Dois dias depois de percorrer várias, várias lojas, ainda não havia encontrado NADA, nenhuma peça dita “para meninas” (notem as aspas) que não reforçasse estereótipos de gênero. Tudo rosa, com laço, com babado, bordadíssimo, volumosíssimo, de princesa, até a roupa com estampa de zebra (preta e branca), tinha uma zebrinha com um BAITA laçarote rosa na cabeça. Não fosse isso, eram bodyzinhos com dizeres trazendo piadinhas intragáveis, como “Cuidado, sou linda, mas papai é bravo!”. Nas araras destinadas “aos meninos” (aspas, de novo), estampas de heróis, de várias profissões, de aventuras, de bichos sem enormes fitas rosadas na cabeça.
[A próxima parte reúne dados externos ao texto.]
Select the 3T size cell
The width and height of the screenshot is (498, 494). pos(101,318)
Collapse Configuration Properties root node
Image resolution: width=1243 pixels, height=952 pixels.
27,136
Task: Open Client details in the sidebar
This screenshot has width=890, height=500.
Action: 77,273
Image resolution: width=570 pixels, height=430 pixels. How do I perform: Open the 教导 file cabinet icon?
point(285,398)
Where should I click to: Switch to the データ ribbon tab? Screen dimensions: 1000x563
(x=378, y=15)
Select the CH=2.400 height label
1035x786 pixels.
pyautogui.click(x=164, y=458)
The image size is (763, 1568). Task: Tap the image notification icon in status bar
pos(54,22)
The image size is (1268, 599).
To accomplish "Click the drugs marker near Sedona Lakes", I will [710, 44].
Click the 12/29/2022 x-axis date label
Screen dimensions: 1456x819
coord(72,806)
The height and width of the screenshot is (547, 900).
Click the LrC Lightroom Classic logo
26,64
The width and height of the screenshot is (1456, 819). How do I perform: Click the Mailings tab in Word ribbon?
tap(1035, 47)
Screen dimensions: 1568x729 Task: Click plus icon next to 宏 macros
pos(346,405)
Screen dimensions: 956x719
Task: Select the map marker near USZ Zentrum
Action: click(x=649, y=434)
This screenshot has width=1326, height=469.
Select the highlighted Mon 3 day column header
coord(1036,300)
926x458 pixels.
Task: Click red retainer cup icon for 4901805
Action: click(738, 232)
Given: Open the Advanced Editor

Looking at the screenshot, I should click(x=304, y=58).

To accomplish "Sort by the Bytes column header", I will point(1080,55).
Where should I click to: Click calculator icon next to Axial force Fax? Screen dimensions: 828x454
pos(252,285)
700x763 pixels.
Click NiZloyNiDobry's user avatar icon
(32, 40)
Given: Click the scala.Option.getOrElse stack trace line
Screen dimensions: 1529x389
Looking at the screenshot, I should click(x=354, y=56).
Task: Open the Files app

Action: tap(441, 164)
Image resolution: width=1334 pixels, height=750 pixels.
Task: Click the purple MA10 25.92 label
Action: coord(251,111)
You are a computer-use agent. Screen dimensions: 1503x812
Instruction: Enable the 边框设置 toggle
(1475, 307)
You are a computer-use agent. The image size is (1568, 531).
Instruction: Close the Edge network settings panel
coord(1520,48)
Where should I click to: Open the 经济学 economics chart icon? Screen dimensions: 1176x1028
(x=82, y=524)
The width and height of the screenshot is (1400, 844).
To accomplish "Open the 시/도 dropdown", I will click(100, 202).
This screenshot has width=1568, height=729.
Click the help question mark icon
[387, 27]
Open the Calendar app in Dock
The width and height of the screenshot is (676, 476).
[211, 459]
Não me entendam mal: nada tenho contra vestidos-bolo, tiaras, babadinhos, cor-de-rosa e frufrus, e algumas bebezinhas chegam a fazer meu útero dar pontadas vestidas assim. E sim, eu poderia ter escolhido um presente da seção dos meninos, porque roupa não tem gênero (inclusive o fiz, e comprei um moletonzinho azul-marinho com dizeres, em rosa, “Let’s go to Havana”, piada imperdível). Mas a questão não é esta.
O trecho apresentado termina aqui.